What to produce:
Turn the entries below into a numbered list with one line per item, leaving out any blank lines.

** BEGIN Entries **

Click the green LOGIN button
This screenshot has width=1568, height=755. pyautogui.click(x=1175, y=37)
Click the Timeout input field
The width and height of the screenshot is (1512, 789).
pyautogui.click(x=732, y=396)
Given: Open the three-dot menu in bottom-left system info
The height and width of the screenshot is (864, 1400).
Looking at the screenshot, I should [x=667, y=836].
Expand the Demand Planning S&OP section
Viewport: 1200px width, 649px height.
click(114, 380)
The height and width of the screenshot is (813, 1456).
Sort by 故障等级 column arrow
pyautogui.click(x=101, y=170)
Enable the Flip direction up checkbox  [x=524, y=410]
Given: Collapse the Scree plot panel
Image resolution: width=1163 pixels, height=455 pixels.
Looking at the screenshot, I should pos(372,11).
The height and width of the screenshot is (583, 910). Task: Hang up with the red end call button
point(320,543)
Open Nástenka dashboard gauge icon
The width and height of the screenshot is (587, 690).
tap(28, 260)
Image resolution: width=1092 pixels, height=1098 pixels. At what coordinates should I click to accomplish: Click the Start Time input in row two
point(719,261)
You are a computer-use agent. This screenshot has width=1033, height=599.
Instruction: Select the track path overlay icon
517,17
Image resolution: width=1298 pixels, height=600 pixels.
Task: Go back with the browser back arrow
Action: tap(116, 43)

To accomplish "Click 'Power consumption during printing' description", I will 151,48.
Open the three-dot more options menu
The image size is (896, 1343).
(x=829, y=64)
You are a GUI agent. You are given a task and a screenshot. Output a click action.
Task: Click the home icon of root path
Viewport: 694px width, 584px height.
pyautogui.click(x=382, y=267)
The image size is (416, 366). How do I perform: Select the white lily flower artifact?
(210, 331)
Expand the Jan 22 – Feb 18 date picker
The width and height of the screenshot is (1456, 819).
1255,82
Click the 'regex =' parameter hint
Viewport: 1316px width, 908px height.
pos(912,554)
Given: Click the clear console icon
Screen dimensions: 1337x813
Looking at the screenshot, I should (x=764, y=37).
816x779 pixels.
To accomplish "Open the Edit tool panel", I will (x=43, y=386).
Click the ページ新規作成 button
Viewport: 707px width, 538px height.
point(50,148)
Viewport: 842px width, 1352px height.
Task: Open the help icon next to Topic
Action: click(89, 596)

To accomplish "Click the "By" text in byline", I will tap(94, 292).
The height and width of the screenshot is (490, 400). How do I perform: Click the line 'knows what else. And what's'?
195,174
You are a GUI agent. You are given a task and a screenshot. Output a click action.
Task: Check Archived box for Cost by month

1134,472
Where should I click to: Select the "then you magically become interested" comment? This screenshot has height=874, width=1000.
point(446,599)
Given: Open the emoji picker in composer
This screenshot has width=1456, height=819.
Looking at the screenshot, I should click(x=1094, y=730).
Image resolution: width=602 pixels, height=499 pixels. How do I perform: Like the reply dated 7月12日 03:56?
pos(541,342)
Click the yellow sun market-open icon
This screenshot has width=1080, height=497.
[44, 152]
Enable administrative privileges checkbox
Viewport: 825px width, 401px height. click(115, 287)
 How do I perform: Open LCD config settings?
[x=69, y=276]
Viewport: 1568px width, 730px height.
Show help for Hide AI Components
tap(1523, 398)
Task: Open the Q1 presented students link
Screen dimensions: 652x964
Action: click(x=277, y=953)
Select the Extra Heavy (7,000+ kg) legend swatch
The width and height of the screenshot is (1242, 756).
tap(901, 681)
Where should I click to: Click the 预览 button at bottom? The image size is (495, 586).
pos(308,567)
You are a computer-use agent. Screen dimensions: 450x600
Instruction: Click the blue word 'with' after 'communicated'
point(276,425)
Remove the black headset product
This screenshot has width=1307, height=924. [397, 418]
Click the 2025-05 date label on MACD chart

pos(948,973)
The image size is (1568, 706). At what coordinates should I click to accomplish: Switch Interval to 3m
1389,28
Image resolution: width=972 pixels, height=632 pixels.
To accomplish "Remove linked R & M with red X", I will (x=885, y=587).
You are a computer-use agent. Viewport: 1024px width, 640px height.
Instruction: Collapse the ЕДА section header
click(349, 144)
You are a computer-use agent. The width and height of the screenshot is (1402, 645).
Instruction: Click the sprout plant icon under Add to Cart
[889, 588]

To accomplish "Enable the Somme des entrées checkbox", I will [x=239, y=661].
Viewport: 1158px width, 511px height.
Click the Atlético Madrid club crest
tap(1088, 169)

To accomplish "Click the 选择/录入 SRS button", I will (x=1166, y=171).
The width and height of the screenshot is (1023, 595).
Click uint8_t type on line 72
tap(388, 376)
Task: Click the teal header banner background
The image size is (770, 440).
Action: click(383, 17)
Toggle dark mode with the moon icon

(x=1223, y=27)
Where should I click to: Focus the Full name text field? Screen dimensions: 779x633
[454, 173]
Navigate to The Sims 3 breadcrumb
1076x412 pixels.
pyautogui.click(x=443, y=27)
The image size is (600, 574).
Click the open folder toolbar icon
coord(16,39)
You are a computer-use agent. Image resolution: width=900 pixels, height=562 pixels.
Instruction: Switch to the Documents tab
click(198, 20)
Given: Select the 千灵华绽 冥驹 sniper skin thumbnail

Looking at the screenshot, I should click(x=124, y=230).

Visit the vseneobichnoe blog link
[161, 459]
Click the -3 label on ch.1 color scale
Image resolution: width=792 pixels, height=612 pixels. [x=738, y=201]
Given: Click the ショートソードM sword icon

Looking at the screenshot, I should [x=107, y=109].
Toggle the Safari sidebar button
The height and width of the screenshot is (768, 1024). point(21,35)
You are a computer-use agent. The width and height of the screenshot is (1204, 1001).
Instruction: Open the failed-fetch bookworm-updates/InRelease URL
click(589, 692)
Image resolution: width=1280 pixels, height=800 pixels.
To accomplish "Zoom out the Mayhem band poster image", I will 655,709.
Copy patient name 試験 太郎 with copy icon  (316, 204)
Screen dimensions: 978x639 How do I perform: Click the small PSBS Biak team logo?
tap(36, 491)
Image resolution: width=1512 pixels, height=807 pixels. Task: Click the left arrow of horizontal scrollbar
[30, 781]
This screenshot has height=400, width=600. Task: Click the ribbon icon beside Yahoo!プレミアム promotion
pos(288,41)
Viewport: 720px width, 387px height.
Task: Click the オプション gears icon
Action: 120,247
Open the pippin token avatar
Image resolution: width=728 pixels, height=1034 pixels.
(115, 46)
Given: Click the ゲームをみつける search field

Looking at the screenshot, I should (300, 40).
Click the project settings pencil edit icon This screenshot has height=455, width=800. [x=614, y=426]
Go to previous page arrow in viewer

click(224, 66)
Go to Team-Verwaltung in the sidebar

** END Entries **

Answer to this problem:
1. Click the green LOGIN button
2. This screenshot has width=1568, height=755. pyautogui.click(x=1175, y=37)
3. Click the Timeout input field
4. The width and height of the screenshot is (1512, 789).
5. pyautogui.click(x=732, y=396)
6. Given: Open the three-dot menu in bottom-left system info
7. The height and width of the screenshot is (864, 1400).
8. Looking at the screenshot, I should [x=667, y=836].
9. Expand the Demand Planning S&OP section
10. Viewport: 1200px width, 649px height.
11. click(114, 380)
12. The height and width of the screenshot is (813, 1456).
13. Sort by 故障等级 column arrow
14. pyautogui.click(x=101, y=170)
15. Enable the Flip direction up checkbox  [x=524, y=410]
16. Given: Collapse the Scree plot panel
17. Image resolution: width=1163 pixels, height=455 pixels.
18. Looking at the screenshot, I should pos(372,11).
19. The height and width of the screenshot is (583, 910). Task: Hang up with the red end call button
20. point(320,543)
21. Open Nástenka dashboard gauge icon
22. The width and height of the screenshot is (587, 690).
23. tap(28, 260)
24. Image resolution: width=1092 pixels, height=1098 pixels. At what coordinates should I click to accomplish: Click the Start Time input in row two
25. point(719,261)
26. You are a computer-use agent. This screenshot has width=1033, height=599.
27. Instruction: Select the track path overlay icon
28. 517,17
29. Image resolution: width=1298 pixels, height=600 pixels.
30. Task: Go back with the browser back arrow
31. Action: tap(116, 43)
32. To accomplish "Click 'Power consumption during printing' description", I will 151,48.
33. Open the three-dot more options menu
34. The image size is (896, 1343).
35. (x=829, y=64)
36. You are a GUI agent. You are given a task and a screenshot. Output a click action.
37. Task: Click the home icon of root path
38. Viewport: 694px width, 584px height.
39. pyautogui.click(x=382, y=267)
40. The image size is (416, 366). How do I perform: Select the white lily flower artifact?
41. (210, 331)
42. Expand the Jan 22 – Feb 18 date picker
43. The width and height of the screenshot is (1456, 819).
44. 1255,82
45. Click the 'regex =' parameter hint
46. Viewport: 1316px width, 908px height.
47. pos(912,554)
48. Given: Click the clear console icon
49. Screen dimensions: 1337x813
50. Looking at the screenshot, I should (x=764, y=37).
51. 816x779 pixels.
52. To accomplish "Open the Edit tool panel", I will (x=43, y=386).
53. Click the ページ新規作成 button
54. Viewport: 707px width, 538px height.
55. point(50,148)
56. Viewport: 842px width, 1352px height.
57. Task: Open the help icon next to Topic
58. Action: click(89, 596)
59. To accomplish "Click the "By" text in byline", I will tap(94, 292).
60. The height and width of the screenshot is (490, 400). How do I perform: Click the line 'knows what else. And what's'?
61. 195,174
62. You are a GUI agent. You are given a task and a screenshot. Output a click action.
63. Task: Check Archived box for Cost by month
64. 1134,472
65. Where should I click to: Select the "then you magically become interested" comment? This screenshot has height=874, width=1000.
66. point(446,599)
67. Given: Open the emoji picker in composer
68. This screenshot has width=1456, height=819.
69. Looking at the screenshot, I should click(x=1094, y=730).
70. Image resolution: width=602 pixels, height=499 pixels. How do I perform: Like the reply dated 7月12日 03:56?
71. pos(541,342)
72. Click the yellow sun market-open icon
73. This screenshot has width=1080, height=497.
74. [44, 152]
75. Enable administrative privileges checkbox
76. Viewport: 825px width, 401px height. click(115, 287)
77.  How do I perform: Open LCD config settings?
78. [x=69, y=276]
79. Viewport: 1568px width, 730px height.
80. Show help for Hide AI Components
81. tap(1523, 398)
82. Task: Open the Q1 presented students link
83. Screen dimensions: 652x964
84. Action: click(x=277, y=953)
85. Select the Extra Heavy (7,000+ kg) legend swatch
86. The width and height of the screenshot is (1242, 756).
87. tap(901, 681)
88. Where should I click to: Click the 预览 button at bottom? The image size is (495, 586).
89. pos(308,567)
90. You are a computer-use agent. Screen dimensions: 450x600
91. Instruction: Click the blue word 'with' after 'communicated'
92. point(276,425)
93. Remove the black headset product
94. This screenshot has width=1307, height=924. [397, 418]
95. Click the 2025-05 date label on MACD chart
96. pos(948,973)
97. The image size is (1568, 706). At what coordinates should I click to accomplish: Switch Interval to 3m
98. 1389,28
99. Image resolution: width=972 pixels, height=632 pixels.
100. To accomplish "Remove linked R & M with red X", I will (x=885, y=587).
101. You are a computer-use agent. Viewport: 1024px width, 640px height.
102. Instruction: Collapse the ЕДА section header
103. click(349, 144)
104. You are a computer-use agent. The width and height of the screenshot is (1402, 645).
105. Instruction: Click the sprout plant icon under Add to Cart
106. [889, 588]
107. To accomplish "Enable the Somme des entrées checkbox", I will [x=239, y=661].
108. Viewport: 1158px width, 511px height.
109. Click the Atlético Madrid club crest
110. tap(1088, 169)
111. To accomplish "Click the 选择/录入 SRS button", I will (x=1166, y=171).
112. The width and height of the screenshot is (1023, 595).
113. Click uint8_t type on line 72
114. tap(388, 376)
115. Task: Click the teal header banner background
116. The image size is (770, 440).
117. Action: click(383, 17)
118. Toggle dark mode with the moon icon
119. (x=1223, y=27)
120. Where should I click to: Focus the Full name text field? Screen dimensions: 779x633
121. [454, 173]
122. Navigate to The Sims 3 breadcrumb
123. 1076x412 pixels.
124. pyautogui.click(x=443, y=27)
125. The image size is (600, 574).
126. Click the open folder toolbar icon
127. coord(16,39)
128. You are a computer-use agent. Image resolution: width=900 pixels, height=562 pixels.
129. Instruction: Switch to the Documents tab
130. click(198, 20)
131. Given: Select the 千灵华绽 冥驹 sniper skin thumbnail
132. Looking at the screenshot, I should click(x=124, y=230).
133. Visit the vseneobichnoe blog link
134. [161, 459]
135. Click the -3 label on ch.1 color scale
136. Image resolution: width=792 pixels, height=612 pixels. [x=738, y=201]
137. Given: Click the ショートソードM sword icon
138. Looking at the screenshot, I should [x=107, y=109].
139. Toggle the Safari sidebar button
140. The height and width of the screenshot is (768, 1024). point(21,35)
141. You are a computer-use agent. The width and height of the screenshot is (1204, 1001).
142. Instruction: Open the failed-fetch bookworm-updates/InRelease URL
143. click(589, 692)
144. Image resolution: width=1280 pixels, height=800 pixels.
145. To accomplish "Zoom out the Mayhem band poster image", I will 655,709.
146. Copy patient name 試験 太郎 with copy icon  (316, 204)
147. Screen dimensions: 978x639 How do I perform: Click the small PSBS Biak team logo?
148. tap(36, 491)
149. Image resolution: width=1512 pixels, height=807 pixels. Task: Click the left arrow of horizontal scrollbar
150. [30, 781]
151. This screenshot has height=400, width=600. Task: Click the ribbon icon beside Yahoo!プレミアム promotion
152. pos(288,41)
153. Viewport: 720px width, 387px height.
154. Task: Click the オプション gears icon
155. Action: 120,247
156. Open the pippin token avatar
157. Image resolution: width=728 pixels, height=1034 pixels.
158. (115, 46)
159. Given: Click the ゲームをみつける search field
160. Looking at the screenshot, I should (300, 40).
161. Click the project settings pencil edit icon This screenshot has height=455, width=800. [x=614, y=426]
162. Go to previous page arrow in viewer
163. click(224, 66)
164. Go to Team-Verwaltung in the sidebar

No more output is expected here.